[Source data]

....

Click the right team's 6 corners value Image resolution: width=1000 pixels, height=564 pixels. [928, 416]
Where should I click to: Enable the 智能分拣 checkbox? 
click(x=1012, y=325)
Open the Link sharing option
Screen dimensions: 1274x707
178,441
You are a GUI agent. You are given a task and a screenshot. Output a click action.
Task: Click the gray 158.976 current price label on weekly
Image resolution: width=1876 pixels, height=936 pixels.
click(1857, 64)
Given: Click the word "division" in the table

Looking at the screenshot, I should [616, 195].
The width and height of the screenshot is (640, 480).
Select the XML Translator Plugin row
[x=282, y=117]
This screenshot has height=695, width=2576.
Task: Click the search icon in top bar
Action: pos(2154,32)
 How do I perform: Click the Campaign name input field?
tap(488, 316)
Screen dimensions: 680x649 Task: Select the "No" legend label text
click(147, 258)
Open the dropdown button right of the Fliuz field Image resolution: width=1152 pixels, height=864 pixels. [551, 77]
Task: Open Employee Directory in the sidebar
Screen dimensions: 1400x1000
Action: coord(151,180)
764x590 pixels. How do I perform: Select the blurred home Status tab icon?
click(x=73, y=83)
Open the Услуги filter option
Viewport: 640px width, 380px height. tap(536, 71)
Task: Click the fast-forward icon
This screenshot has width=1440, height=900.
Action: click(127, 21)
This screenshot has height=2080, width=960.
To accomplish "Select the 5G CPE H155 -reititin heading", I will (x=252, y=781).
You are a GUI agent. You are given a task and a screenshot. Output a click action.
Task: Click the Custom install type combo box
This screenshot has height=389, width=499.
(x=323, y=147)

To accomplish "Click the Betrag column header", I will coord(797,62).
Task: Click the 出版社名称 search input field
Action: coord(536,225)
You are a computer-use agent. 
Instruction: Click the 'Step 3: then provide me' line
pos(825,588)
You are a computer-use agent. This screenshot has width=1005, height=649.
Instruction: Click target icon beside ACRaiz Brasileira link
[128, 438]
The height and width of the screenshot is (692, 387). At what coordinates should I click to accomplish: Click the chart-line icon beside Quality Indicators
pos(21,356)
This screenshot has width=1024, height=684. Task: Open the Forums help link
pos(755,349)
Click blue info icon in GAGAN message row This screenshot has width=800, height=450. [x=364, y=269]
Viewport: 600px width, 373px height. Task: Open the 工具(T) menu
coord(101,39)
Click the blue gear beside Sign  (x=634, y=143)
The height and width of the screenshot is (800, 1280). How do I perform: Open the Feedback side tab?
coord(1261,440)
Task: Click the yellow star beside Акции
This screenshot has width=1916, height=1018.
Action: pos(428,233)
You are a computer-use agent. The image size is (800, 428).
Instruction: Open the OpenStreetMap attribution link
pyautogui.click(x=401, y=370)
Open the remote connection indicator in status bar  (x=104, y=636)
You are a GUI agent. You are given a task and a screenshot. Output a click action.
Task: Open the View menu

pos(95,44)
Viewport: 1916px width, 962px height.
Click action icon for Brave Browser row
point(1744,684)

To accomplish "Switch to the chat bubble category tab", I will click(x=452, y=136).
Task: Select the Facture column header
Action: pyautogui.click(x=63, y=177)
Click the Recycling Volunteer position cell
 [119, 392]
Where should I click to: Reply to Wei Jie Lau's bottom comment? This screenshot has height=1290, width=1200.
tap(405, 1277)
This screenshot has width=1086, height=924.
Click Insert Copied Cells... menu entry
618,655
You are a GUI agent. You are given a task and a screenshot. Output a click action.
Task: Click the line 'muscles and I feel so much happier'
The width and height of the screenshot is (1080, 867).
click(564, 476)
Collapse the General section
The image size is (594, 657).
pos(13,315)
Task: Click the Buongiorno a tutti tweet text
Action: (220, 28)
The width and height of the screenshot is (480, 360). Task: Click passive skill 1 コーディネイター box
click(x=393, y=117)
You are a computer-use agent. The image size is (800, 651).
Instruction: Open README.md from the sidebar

....

Select and copy every line from the records that includes the word "blue".

EXERCISE RESULT:
Click blue info icon in GAGAN message row This screenshot has width=800, height=450. [x=364, y=269]
Click the blue gear beside Sign  (x=634, y=143)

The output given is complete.